La hausse des prix du pétrole alimente directement les anticipations d'inflation, ce qui fait à son tour grimper les rendements des obligations du Trésor américain. Le rendement du Trésor à 10 ans, la référence à laquelle sont indexés les taux hypothécaires, a bondi de près d'un demi-point de pourcentage en un mois pour atteindre environ 4,39 à 4,45 %, se rapprochant des niveaux observés lors des turbulences tarifaires d'avril 2025.
"Le conflit nuit à la capacité des Américains à joindre les deux bouts, et encore moins à s'offrir un éventuel achat de logement", a déclaré Mark Hamrick, analyste économique principal chez Bankrate. Le stratège de Deutsche Bank, Jim Reid, a qualifié les augmentations de rendement d'"agressives", avertissant qu'elles pourraient encore augmenter si les perturbations économiques s'aggravaient.
Les acheteurs se retirent du marché
La flambée des taux refroidit déjà la demande. Les demandes de refinancement ont chuté de 15 % d'une semaine à l'autre, selon la Mortgage Bankers Association, tandis que les demandes d'achat ont également diminué pour une deuxième semaine consécutive. Une enquête récente a révélé qu'un Américain sur quatre a suspendu des achats importants, notamment de logements et de voitures, en raison de l'incertitude liée à la guerre.
"La hausse des taux hypothécaires, associée aux contraintes d'accessibilité financière et à l'incertitude économique, a poussé certains acheteurs potentiels de logements à se mettre sur la touche", a déclaré Joel Kan, vice-président de la MBA.
Le timing est particulièrement douloureux. Le printemps est traditionnellement la saison des ventes la plus forte pour l'immobilier résidentiel, et les analystes s'attendaient à ce que 2026 marque une modeste reprise de l'accessibilité financière après des années de taux élevés. Au lieu de cela, la Réserve fédérale a relevé ses prévisions d'inflation de base pour 2026 à 2,7 % et n'a signalé qu'une seule baisse de taux possible cette année, anéantissant les espoirs d'un soulagement rapide.
Un effet d'entraînement mondial
Les dégâts s'étendent bien au-delà des États-Unis. Les marchés obligataires européens et asiatiques ont suivi les mouvements du Trésor à la hausse, augmentant les coûts d'emprunt pour les acheteurs de logements de Londres à Sydney.
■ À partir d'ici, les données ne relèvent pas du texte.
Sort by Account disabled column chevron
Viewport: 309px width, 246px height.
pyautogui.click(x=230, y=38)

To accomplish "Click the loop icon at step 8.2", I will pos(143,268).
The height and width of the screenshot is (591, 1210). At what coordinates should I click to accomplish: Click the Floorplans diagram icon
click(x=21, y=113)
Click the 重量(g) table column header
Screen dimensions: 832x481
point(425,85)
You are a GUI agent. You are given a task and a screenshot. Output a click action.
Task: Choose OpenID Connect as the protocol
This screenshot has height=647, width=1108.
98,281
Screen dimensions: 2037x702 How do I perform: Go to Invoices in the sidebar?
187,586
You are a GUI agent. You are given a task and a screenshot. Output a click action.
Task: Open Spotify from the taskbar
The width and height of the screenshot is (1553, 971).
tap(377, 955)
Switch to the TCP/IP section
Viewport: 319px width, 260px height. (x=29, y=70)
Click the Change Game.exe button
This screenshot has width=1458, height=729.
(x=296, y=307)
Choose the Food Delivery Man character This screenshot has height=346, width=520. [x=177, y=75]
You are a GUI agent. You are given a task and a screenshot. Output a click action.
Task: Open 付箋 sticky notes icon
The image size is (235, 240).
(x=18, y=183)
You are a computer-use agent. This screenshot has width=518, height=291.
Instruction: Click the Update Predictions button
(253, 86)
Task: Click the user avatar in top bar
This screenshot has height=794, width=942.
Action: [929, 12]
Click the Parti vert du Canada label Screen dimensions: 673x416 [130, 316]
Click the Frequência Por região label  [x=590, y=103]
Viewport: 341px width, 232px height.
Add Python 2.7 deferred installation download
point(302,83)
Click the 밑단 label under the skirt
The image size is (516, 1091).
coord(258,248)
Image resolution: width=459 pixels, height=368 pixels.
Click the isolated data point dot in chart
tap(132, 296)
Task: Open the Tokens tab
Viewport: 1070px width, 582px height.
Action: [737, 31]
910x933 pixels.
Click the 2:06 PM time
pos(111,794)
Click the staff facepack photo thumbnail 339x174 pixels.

Les économies importatrices d'énergie sont confrontées à une double pression : la hausse des factures de carburant érode les budgets des ménages, tandis que les paiements hypothécaires augmentent.
Pour l'instant, le marché du logement est pris entre deux forces : une tendance à long terme à l'amélioration de l'accessibilité financière et un choc géopolitique soudain qui tire dans la direction opposée. Tant que le conflit en Iran ne se désamorcera pas ou que les marchés pétroliers ne trouveront pas un nouvel équilibre, les acheteurs potentiels n'auront peut-être d'autre choix que d'attendre en marge.